=== EXTRAIT DU TEXTE ===

Malgré les odeurs de putréfaction de cadavres d’animaux mélangées à la fumée, donnant un cocktail explosif, des femmes, des enfants des jeunes sans aucune protection ni mesures de sécurité, s’y déploient, à la recherche d’objets à monnayer.

Parfois, du fait du vent tournant et de la densité de la fumée, il est impossible de voir son vis-à-vis, à quelques mètres.

Un ballet incessant de charrettes déversant des déchets à tour de rôle, se poursuit sur le site. Dès leur arrivée, elles sont assaillies par les récupérateurs.

‘’Nous collectons d’abord tout ce qui arrive ici, jusqu’à ce que nous obtenions une certaine quantité d’objets, ensuite nous les trions en séparant les plastiques et le fer’’, explique Fanta Diawara, récupératrice en activité à la décharge de Keur Massamba depuis plus de 20 ans.

Habillée d’un pantalon kaki vert sur un tee-shirt noir, la quarantenaire, adossée à un pan de mur empêchant les ordures de déborder jusque sur la route, elle informe que ce site qu’elle surnomme ‘’Mbeubeuss Thiès’’, est envahi chaque jour par des gens de toutes les catégories d’âge.

“Il n’est pas rare de voir 100 à 150 récupérateurs, dont une majorité de femmes venant de tout Thiès”.

Selon elle, la collecte, le triage et la mise en sac de ces produits est un travail éreintant, qui mobilise des centaines de personnes par jour, “surtout les jours ouvrables”.

‘’Dès fois, je récupère et j’accumule les matières pendant une semaine, après je trie en mettant chaque type de matière dans un grand sac’’, fait savoir Fanta Diawara.

Les objets ramassés sont placés dans des sacs cousus dans une vieille moustiquaire recyclée.

Chaque sac est dédié à un type d’objet. L’un, le “mbouss”, contient des sachets plastiques vendus à 50 francs le kilo. Il “dépasse rarement 25 kilos’’, indique-t-elle. Le sac rempli de différents types de bouteilles vides, est le ‘’pépé’’, qui est aussi vendu à ‘’50 francs le kilo’’.

Quant au sac ‘’matière’’, son contenu, composé de fragments de chaises, de seaux, de bassines et bidons d’huile vides, est cédé à 100 francs le kilo. S’y ajoutent les bidons d’eau de 10 de litres qui sont vendues à 35 francs l’unité. ‘’Il te faut alors 100 bidons d’eau vides, pour récolter 3500 francs, c’est très difficile’’, commente la dame.

Tout d’un coup, une énième charrette débarque remplie d’ordures ménagères.

Le jeune charretier, bien qu’étant à longueur de journée en contact avec les déchets, ne met ni gants, ni masque ni chaussures, encore moins de tenue adaptée à son activité.

“Le soir, je bois du lait et après, ça va !”

Très vite, sa charrette est entourée de quatre jeunes garçons et de deux femmes dont Fanta Diawara. Ils plongent sans hésitation leurs mains nues dans ces ordures fraîchement déchargées. Le spectacle est saisissant: voir toutes ces personnes prendre autant de risques pour mettre la main sur des objets de faible valeur, renseigne sur leur niveau de précarité.

‘’C’est notre quotidien, lâche Fanta Diawara, nous prions pour qu’il y ait plus de charrettes, pour que nous puissions récupérer davantage de choses’’.

=== DONNÉES FOURNIES ===

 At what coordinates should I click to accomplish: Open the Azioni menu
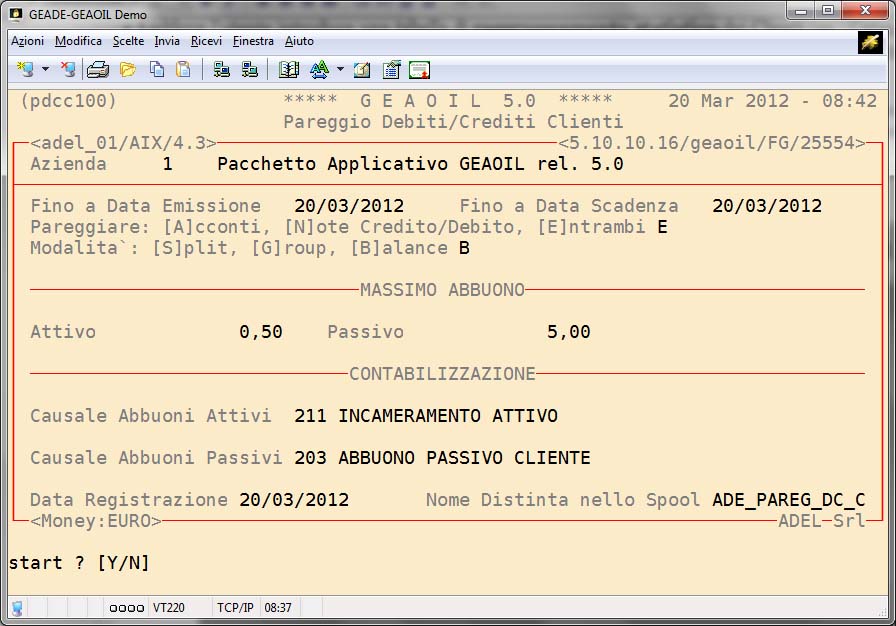(27, 41)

===

**CONSIGNE**
Mettez à jour le passage du texte sur la décharge qui commence aux mots « Parfois, du fait » et s'arrête après « par les récupérateurs. ». Recopiez-le en remplaçant partout « fumée » par « poussière ».

**RÉSULTAT**
Parfois, du fait du vent tournant et de la densité de la poussière, il est impossible de voir son vis-à-vis, à quelques mètres.

Un ballet incessant de charrettes déversant des déchets à tour de rôle, se poursuit sur le site. Dès leur arrivée, elles sont assaillies par les récupérateurs.